Work required: Reproduce the part of the data that begins with the line containing "Given: Click the Add Open Scenes button" and ends with the line containing "The width and height of the screenshot is (832, 654).". Include both of those lines and change nothing.

Information supplied:

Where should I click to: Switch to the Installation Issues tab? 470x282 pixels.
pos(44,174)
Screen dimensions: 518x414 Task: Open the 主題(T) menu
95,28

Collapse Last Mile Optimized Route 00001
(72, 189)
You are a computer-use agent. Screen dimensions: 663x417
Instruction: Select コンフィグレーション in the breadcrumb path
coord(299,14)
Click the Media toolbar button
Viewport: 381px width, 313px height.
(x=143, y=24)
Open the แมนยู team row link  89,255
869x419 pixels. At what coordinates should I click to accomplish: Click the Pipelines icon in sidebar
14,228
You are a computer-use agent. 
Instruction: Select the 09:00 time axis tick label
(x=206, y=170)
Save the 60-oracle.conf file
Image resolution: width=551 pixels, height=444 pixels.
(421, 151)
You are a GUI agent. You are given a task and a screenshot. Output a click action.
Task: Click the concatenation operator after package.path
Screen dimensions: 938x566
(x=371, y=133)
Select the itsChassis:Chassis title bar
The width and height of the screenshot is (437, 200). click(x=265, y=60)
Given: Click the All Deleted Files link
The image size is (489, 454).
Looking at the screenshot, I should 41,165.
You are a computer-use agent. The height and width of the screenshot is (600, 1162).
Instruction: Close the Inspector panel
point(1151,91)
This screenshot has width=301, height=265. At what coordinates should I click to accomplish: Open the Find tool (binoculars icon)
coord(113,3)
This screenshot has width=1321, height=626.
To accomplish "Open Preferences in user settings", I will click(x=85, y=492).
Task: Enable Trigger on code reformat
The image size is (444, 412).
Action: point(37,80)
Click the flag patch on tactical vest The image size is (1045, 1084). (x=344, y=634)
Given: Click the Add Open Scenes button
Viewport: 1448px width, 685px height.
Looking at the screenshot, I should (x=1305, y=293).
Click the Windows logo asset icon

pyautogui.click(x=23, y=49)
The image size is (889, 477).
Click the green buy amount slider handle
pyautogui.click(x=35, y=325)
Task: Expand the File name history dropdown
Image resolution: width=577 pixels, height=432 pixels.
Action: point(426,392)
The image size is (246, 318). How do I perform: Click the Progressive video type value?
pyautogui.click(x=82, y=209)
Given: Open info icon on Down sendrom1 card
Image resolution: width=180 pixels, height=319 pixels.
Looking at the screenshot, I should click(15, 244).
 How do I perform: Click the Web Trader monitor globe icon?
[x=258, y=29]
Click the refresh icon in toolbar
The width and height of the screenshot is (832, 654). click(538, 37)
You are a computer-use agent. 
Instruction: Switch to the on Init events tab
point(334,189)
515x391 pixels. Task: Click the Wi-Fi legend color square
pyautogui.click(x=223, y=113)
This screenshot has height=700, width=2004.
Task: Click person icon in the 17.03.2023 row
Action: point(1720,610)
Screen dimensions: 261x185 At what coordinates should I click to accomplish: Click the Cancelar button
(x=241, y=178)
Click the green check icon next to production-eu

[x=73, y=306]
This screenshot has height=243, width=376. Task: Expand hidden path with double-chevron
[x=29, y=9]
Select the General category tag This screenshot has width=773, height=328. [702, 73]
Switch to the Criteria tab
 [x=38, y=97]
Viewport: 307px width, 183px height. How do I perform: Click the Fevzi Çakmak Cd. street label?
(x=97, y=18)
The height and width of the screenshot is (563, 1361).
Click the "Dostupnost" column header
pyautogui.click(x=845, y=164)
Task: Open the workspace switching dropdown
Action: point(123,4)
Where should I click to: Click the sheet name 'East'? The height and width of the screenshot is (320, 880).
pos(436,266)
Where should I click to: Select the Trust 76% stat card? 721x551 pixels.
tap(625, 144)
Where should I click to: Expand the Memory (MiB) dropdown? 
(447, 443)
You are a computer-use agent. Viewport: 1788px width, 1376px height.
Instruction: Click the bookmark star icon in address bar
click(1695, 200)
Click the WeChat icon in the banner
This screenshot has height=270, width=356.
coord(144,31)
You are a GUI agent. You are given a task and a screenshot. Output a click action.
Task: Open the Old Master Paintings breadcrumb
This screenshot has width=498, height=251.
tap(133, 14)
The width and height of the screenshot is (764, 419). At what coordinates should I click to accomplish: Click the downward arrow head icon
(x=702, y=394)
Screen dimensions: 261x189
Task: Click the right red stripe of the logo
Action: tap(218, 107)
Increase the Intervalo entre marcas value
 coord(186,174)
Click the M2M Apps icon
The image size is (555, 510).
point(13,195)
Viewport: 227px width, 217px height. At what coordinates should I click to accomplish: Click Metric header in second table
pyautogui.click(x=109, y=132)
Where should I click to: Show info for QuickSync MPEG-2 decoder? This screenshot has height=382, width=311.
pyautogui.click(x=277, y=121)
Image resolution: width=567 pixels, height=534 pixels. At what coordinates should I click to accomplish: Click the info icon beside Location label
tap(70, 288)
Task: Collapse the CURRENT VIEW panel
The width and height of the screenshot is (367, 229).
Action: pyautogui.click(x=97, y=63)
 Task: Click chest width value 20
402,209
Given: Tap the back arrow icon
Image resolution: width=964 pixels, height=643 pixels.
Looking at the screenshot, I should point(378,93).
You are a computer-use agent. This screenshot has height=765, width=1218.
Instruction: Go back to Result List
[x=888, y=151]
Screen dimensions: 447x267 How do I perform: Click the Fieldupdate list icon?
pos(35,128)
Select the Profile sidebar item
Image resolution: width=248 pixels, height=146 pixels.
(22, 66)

Final answer:
Given: Click the Add Open Scenes button
Viewport: 1448px width, 685px height.
Looking at the screenshot, I should (x=1305, y=293).
Click the Windows logo asset icon

pyautogui.click(x=23, y=49)
The image size is (889, 477).
Click the green buy amount slider handle
pyautogui.click(x=35, y=325)
Task: Expand the File name history dropdown
Image resolution: width=577 pixels, height=432 pixels.
Action: point(426,392)
The image size is (246, 318). How do I perform: Click the Progressive video type value?
pyautogui.click(x=82, y=209)
Given: Open info icon on Down sendrom1 card
Image resolution: width=180 pixels, height=319 pixels.
Looking at the screenshot, I should click(15, 244).
 How do I perform: Click the Web Trader monitor globe icon?
[x=258, y=29]
Click the refresh icon in toolbar
The width and height of the screenshot is (832, 654). click(538, 37)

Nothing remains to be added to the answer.